■ WHAT YOU SHOULD DO: Format the lines below as a JSON list of strings, one string per line, leaving out any blank lines.

Records excerpted from a collection:
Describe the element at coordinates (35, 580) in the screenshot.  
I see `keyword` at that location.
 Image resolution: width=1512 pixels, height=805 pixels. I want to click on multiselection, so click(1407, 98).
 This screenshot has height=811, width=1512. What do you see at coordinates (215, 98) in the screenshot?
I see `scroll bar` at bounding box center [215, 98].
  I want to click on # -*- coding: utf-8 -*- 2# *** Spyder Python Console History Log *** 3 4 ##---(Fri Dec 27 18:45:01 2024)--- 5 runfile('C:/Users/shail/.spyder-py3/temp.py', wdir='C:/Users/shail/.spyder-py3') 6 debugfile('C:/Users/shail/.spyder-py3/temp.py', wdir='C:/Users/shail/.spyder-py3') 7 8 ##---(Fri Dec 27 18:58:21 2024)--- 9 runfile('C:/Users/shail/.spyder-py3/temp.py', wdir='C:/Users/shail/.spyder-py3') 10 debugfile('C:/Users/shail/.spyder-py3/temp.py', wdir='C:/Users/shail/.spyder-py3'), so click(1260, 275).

■ OUTPUT FOR THIS EXERCISE:
[
  "Describe the element at coordinates (35, 580) in the screenshot.  ",
  "I see `keyword` at that location.",
  " Image resolution: width=1512 pixels, height=805 pixels. I want to click on multiselection, so click(1407, 98).",
  " This screenshot has height=811, width=1512. What do you see at coordinates (215, 98) in the screenshot?",
  "I see `scroll bar` at bounding box center [215, 98].",
  "  I want to click on # -*- coding: utf-8 -*- 2# *** Spyder Python Console History Log *** 3 4 ##---(Fri Dec 27 18:45:01 2024)--- 5 runfile('C:/Users/shail/.spyder-py3/temp.py', wdir='C:/Users/shail/.spyder-py3') 6 debugfile('C:/Users/shail/.spyder-py3/temp.py', wdir='C:/Users/shail/.spyder-py3') 7 8 ##---(Fri Dec 27 18:58:21 2024)--- 9 runfile('C:/Users/shail/.spyder-py3/temp.py', wdir='C:/Users/shail/.spyder-py3') 10 debugfile('C:/Users/shail/.spyder-py3/temp.py', wdir='C:/Users/shail/.spyder-py3'), so click(1260, 275)."
]